Je suis l’Humanité #1

Ce film réalisé par Ouriel Benaroch, est le premier dune série intitulée « Je suis l’Humanité »  qui propose de faire vivre et partager au public une expérience de racisme ou dantisémitisme, où la violence peut être explicite, voilée, ou simplement implicite sans quil y ait passage à lacte.

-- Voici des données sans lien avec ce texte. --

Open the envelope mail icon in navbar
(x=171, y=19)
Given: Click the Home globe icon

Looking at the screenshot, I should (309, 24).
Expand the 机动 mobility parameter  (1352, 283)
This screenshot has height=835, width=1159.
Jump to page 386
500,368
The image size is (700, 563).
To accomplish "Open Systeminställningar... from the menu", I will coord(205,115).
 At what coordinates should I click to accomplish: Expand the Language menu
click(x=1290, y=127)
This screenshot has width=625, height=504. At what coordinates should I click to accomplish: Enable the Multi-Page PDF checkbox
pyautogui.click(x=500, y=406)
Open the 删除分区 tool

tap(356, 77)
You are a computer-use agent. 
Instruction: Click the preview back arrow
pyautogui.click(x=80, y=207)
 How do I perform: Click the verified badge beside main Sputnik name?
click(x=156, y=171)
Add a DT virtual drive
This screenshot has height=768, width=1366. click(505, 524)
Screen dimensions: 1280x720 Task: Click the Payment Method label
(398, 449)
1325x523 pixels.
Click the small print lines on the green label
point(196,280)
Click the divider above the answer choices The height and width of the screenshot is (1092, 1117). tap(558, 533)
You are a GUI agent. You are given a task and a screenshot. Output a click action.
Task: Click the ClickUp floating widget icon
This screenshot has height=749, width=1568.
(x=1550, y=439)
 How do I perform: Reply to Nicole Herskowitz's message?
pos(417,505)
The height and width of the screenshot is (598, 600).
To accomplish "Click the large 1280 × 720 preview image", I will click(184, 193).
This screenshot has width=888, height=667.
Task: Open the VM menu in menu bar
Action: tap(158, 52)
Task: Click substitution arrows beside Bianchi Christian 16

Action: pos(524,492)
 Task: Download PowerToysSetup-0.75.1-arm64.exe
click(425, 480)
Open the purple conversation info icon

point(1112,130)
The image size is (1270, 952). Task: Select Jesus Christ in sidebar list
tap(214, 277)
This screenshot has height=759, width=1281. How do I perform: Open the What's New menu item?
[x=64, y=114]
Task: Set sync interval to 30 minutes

Dans celui-ci, un jeune Juif, en rentrant chez lui, a maille à partir avec d’autres jeunes, manifestement ses voisins. C’est la question de l’antisémitisme ordinaire qui est abordé, un antisémitisme de « proximité », qui s’apparente à une sorte de jeu un peu pervers, qui pourrait tourner très mal, et revendique « le droit de s’amuser un peu ». Comme si tout cela, au fond, n’était qu’une simple plaisanterie…

Il permet d’aborder plusieurs aspects de l’antisémitisme et montre comment ils sont le plus souvent associés : la présumée « richesse des juifs », l’agression liée à un signe religieux, et l’idée qu’au fond « les Juifs » ne seraient pas chez eux, en France, qu’ils ne seraient pas tout à fait « Français ».

Le film a été tourné en « caméra subjective », ce qui signifie que le spectateur est à la place de celui qui vit la scène pour permettre l’identification avec la victime.

Le choix a été fait de tourner la scène de nuit, ce qui permet d’augmenter la charge de l’angoisse ressentie et partagée par le spectateur, « héros » malgré lui de cette histoire qui semble lui arriver à lui !

Mais nous avons eu aussi le souci de montrer qu’on peut toujours intervenir, qu’on n’est pas obligé d’être complice de ce qui se passe, et qu’on peut s’interposer entre « ses » amis et celui ou celle qui est pris à partie. Qui que l’on puisse être, quelle que soit notre histoire : il n’y a pas de racisme, d’antisémitisme, de sexisme ou d’homophobie qui soient justifiés ou justifiables ! C’est la responsabilité de chacun de faire en sorte que ce type de scène ne se produise plus.